Manifestantes prometem continuar até que Relvas saia

(ATUALIZADA às 22.30) Os organizadores da manifestação pela demissão do ministro dos Assuntos Parlamentares, Miguel Relvas, prometeram hoje, no final da concentração em frente à Assembleia da República, continuar a promover iniciativas até que o governante abandone o cargo.

Cerca das 20.30, o realizador Miguel Gonçalves Mendes, organizador da manifestação, subiu até junto da escadaria do Parlamento para fazer agradecer aos presentes e propor novas concentrações "todas as segundas-feiras" até que Miguel Relvas abandone o Governo, junto a São Bento e também nos serviços da Universidade Lusófona.

O realizador anunciou ainda que pretende entregar na Assembleia da República uma petição pedindo a demissão de Miguel Relvas, assim que reúna as quatro mil assinaturas necessárias.

Na manifestação, com hora de início marcada para as 19:00 e que durou cerca de uma hora e meia, estiveram algumas centenas de pessoas empunhando cartazes e gritando palavras de ordem no largo junto às escadarias do Parlamento, na Rua de São Bento.

Às 20:00, hora de abertura dos telejornais, enquanto as televisões faziam transmissões em direto da manifestação, ouviu-se uma enorme vaia, com assobios e vozes a gritar "aldrabão, aldrabão".

Em declarações à agência Lusa, Miguel Gonçalves Mendes afirmou que, mais do que para pedir a demissão de Miguel Relvas, a iniciativa é "sobretudo pela dignidade dos órgãos que representam" os cidadãos e pela "soma de vários casos" envolvendo o governante.

O realizador defendeu que o Presidente da República, "que representa todos os portugueses", e o Parlamento "têm de chamar o primeiro-ministro à razão" porque senão "é a sua própria dignidade que está em causa".

"O primeiro-ministro não pode continuar a dizer que isto é um não assunto, porque este é o verdadeiro assunto, é a dignidade dos portugueses que está em causa (...) Sim, nós sabemos que existiram outras licenciaturas destas, que existiram gravadores roubados em pleno Parlamento e que esses deputados continuam em funções, mas a questão é esta e não podemos continuar a pactuar com este tipo de comportamentos", considerou.

Durante a concentração, para além de pedidos de demissão houve também palavras de ordem contra o Governo.
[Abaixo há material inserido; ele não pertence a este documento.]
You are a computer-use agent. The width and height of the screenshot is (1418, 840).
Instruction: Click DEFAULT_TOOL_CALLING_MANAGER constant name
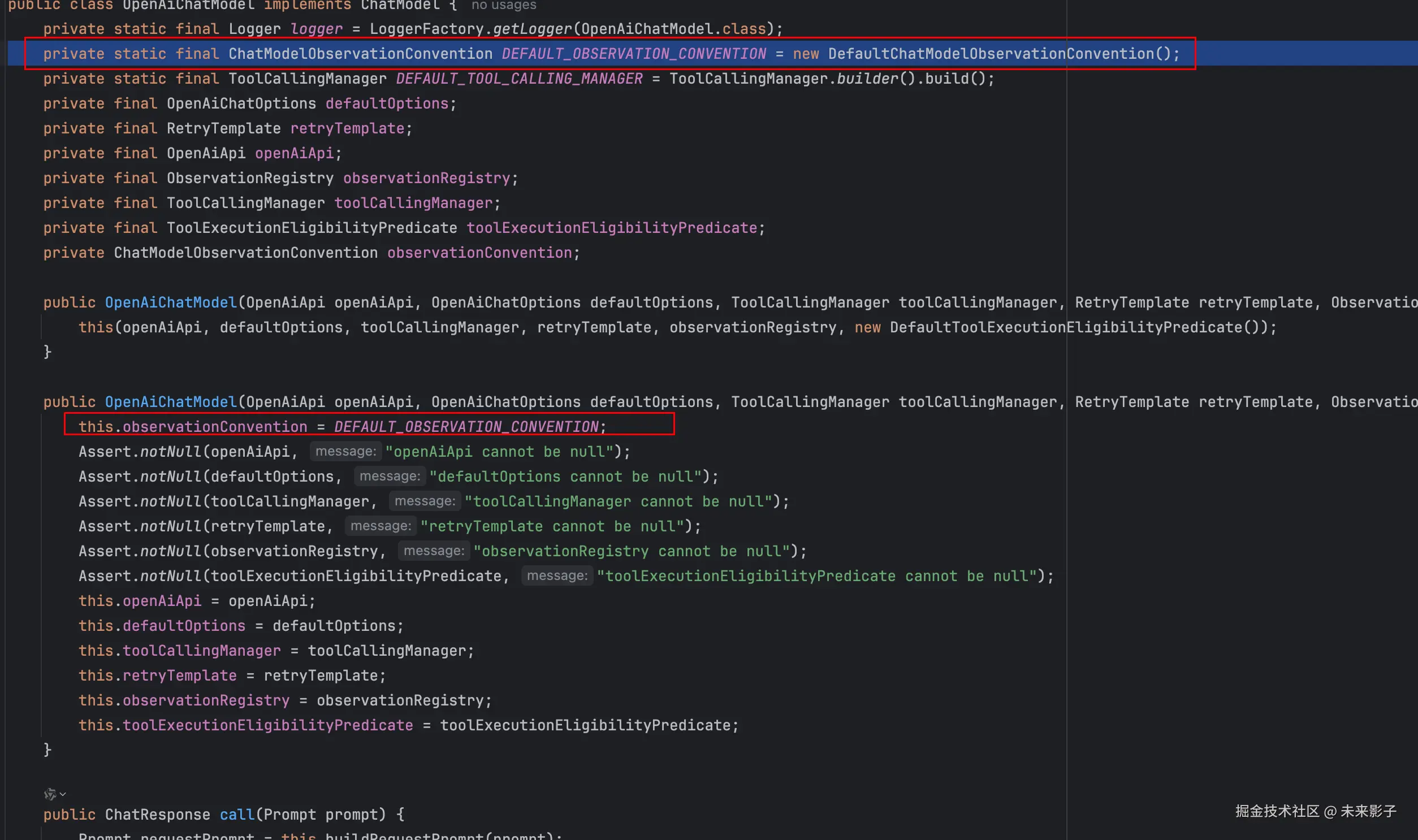tap(519, 79)
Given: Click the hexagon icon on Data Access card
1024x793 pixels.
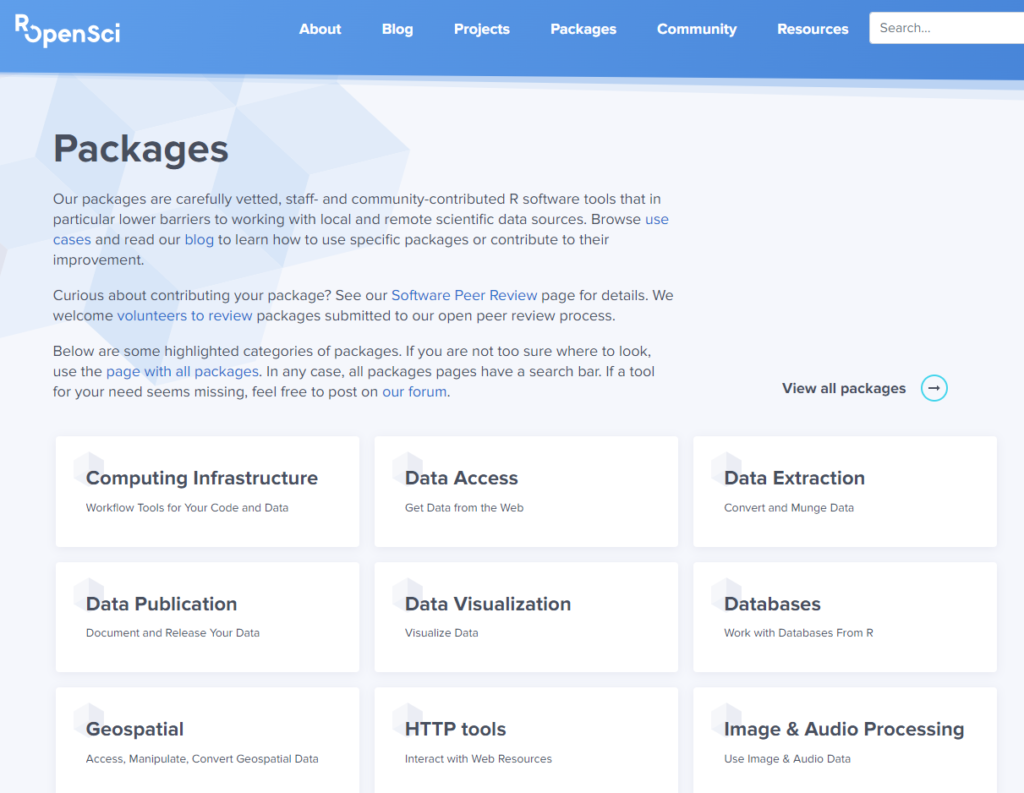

Um dos manifestantes, Manuel Afonso, defendeu, em declarações à Lusa, que "é preciso pedir a demissão deste Governo e da precariedade": "Estamos aqui contra isto tudo, o Miguel Relvas é só a ponta do 'iceberg'".

"Tenho uma licenciatura e parte de um mestrado feito, não tenho trabalho graças a decisões deste Governo e ainda por cima ainda gozam com a nossa cara quando eles próprios são licenciados através de processos corruptos, no mínimo, e depois mandam-nos emigrar, chamam-nos piegas, eu venho aqui pedir a demissão do Relvas, mas também protestar pelo estado a que o país chegou", afirmou.

Já Maria Ângela, disse querer estar em frente ao Parlamento para protestar contra "um caso muito concreto sobre o senhor ministro Relvas, que já se baralhou em três casos importantes, pelo menos, e agora meteu mesmo 'o pé na argola'".

"Acho que se atingiram limites insuportáveis de falta de vergonha, de falta de dignidade, de maus exemplos para a nossa juventude, para a que estuda, para a que trabalha, e isso é inadmissível num Governo, por mim não quero desta gente no Governo, é muito grave porque o que ele faz é uma batota", afirmou.

Na manifestação pela demissão do ministro Miguel Relvas estiveram figuras como a jornalista Manuela Moura Guedes ou o ex-bloquista Gil Garcia.